Saddle Hill-Chain Hills had a population of 1,224 at the 2018 New Zealand census, an increase of 33 people (2.8%) since the 2013 census, and an increase of 153 people (14.3%) since the 2006 census. There were 432 households, comprising 609 males and 612 females, giving a sex ratio of 1.0 males per female. The median age was 46.1 years (compared with 37.4 years nationally), with 192 people (15.7%) aged under 15 years, 216 (17.6%) aged 15 to 29, 657 (53.7%) aged 30 to 64, and 156 (12.7%) aged 65 or older.

Ethnicities were 94.1% European/Pākehā, 4.7% Māori, 0.7% Pasifika, 1.7% Asian, and 2.2% other ethnicities. People may identify with more than one ethnicity.

The percentage of people born overseas was 16.7, compared with 27.1% nationally.

Although some people chose not to answer the census's question about religious affiliation, 55.6% had no religion, 37.0% were Christian, 0.2% had Māori religious beliefs, 0.5% were Muslim, 0.5% were Buddhist and 1.2% had other religions.

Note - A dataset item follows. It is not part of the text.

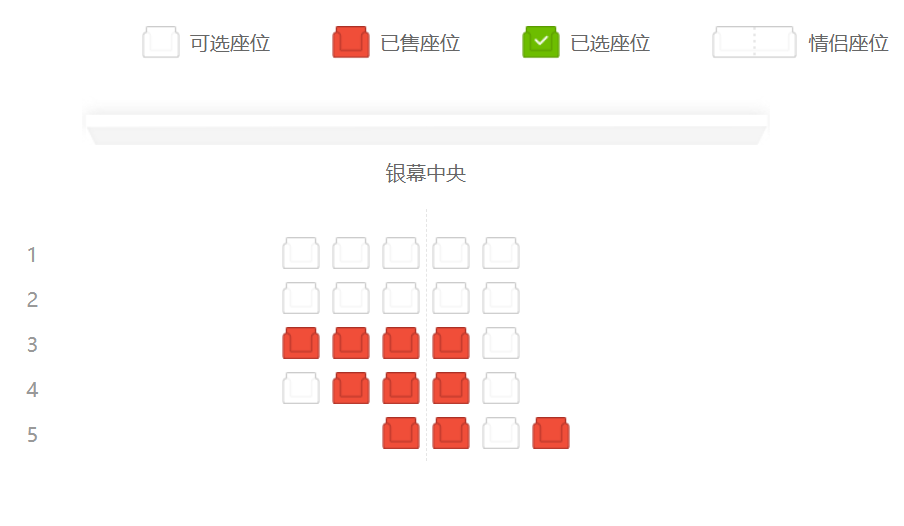The width and height of the screenshot is (904, 526).
Task: Pick the last seat in row 1
Action: coord(501,253)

Of those at least 15 years old, 267 (25.9%) people had a bachelor's or higher degree, and 150 (14.5%) people had no formal qualifications. The median income was $37,600, compared with $31,800 nationally. 252 people (24.4%) earned over $70,000 compared to 17.2% nationally. The employment status of those at least 15 was that 561 (54.4%) people were employed full-time, 171 (16.6%) were part-time, and 18 (1.7%) were unemployed.